The company, which was founded by Richard Branson and has around 600 ‘future astronauts’ on its waiting list, has suffered a series of problems over the winter and spring that has pushed back the crucial test flight of its SpaceShipTwo vehicle – also known as VSS Unity – that will allow its maiden space voyage to take off.
Back in December, the ship’s rockets misfired during a manned flight test, with the test then pencilled in for February.
But engineers discovered glitches with Unity’s ignition systems, which led to the indefinite postponement of the flight and expectation that the company would not be able to begin accepting passengers until 2022.
At the company’s quarterly results this month, further doubts were raised about when the test would be able to take place, with the timing of the flight still “being evaluated”.
But today Virgin Galactic said a rocket-powered test flight of Unity will be conducted this Saturday, May 22, “pending weather and technical checks”.
Michael Colglazier, chief executive officer said the flight had been given the green light after a maintenance review was carried out of VMS Eve, the ‘mothership’ aircraft that has been modified to carry SpaceShipTwo to an altitude of approximately 50,000 feet before releasing its passenger ship.
Virgin Galactic stressed that it “regularly monitors its vehicles to verify their condition and inform timing of future upgrades and modifications that can improve performance or reduce future maintenance work”.
It explained that a post-flight inspection of VMS Eve in early May “called for further engineering analysis to assess a known maintenance item in the tail of the vehicle, which was scheduled to be addressed during the next maintenance period.

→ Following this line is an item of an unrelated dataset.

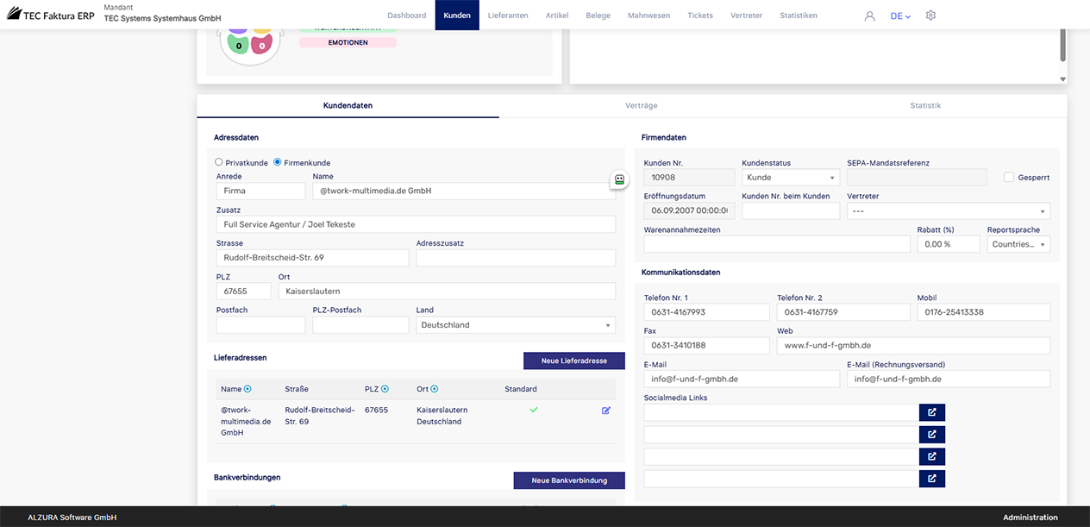Screen dimensions: 1090x527
Task: Open the fourth Socialmedia link button
Action: coord(932,479)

This analysis has been completed with the company determining structures healthy, clearing Eve for flight”.
This Saturday’s flight will be crewed by two pilots and will carry research payloads as part of the NASA Flight Opportunities program.
VG said a key objective of the upcoming flight will be to test the remedial work that has been completed on Unity to lower the electromagnetic interference (EMI) levels experienced on the December flight that had led to the onboard computer halting ignition of the rocket motor.
This weekend’s flight will also incorporate all the original test objectives of the December flight, including assessing the ship’s horizontal stabilizers and flight controls during the boost phase of the flight, evaluating elements of the customer cabin, and testing the live stream capability from the spaceship to the ground.
Once this test flight is completed and an extensive review has been carried out of inflight data, the company said this will inform the next steps in the test flight program.